Stored dataset items:
----------------

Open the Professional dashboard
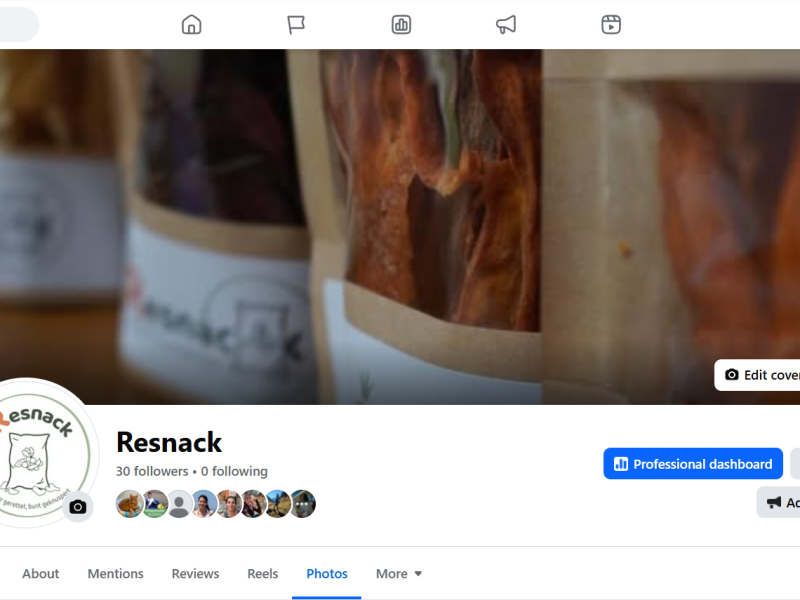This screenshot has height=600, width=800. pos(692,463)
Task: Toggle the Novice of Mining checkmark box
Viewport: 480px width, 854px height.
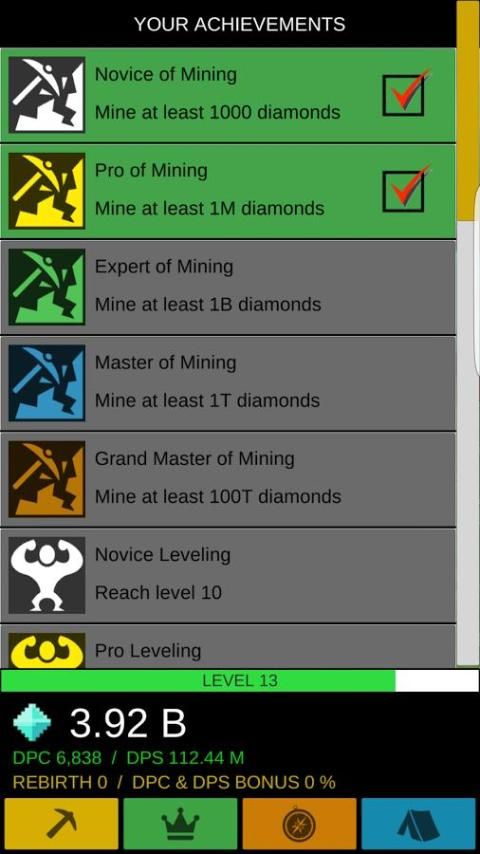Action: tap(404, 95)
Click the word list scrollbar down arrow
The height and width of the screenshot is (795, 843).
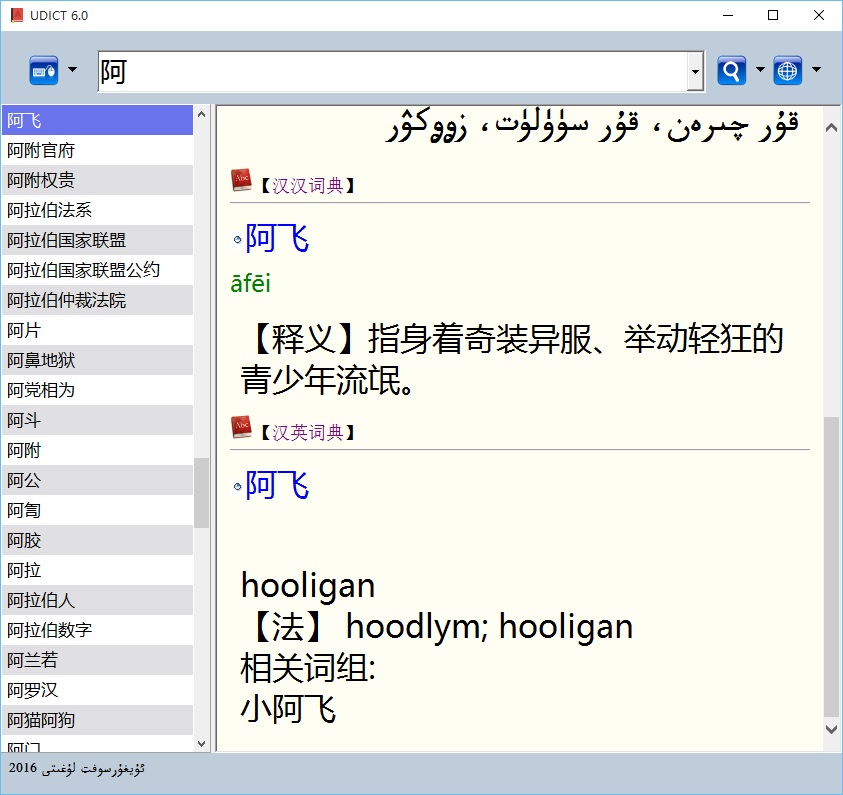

----------------

■ **EXERCISE AIM**:
Please convert the rows from the line containing "Click the word list scrollbar down arrow" through the end of the rows into a JSON list of strings with one string per line. Omit blank lines and leave the pictures out.

■ **RIGHT ANSWER**:
[
  "Click the word list scrollbar down arrow",
  "The height and width of the screenshot is (795, 843)."
]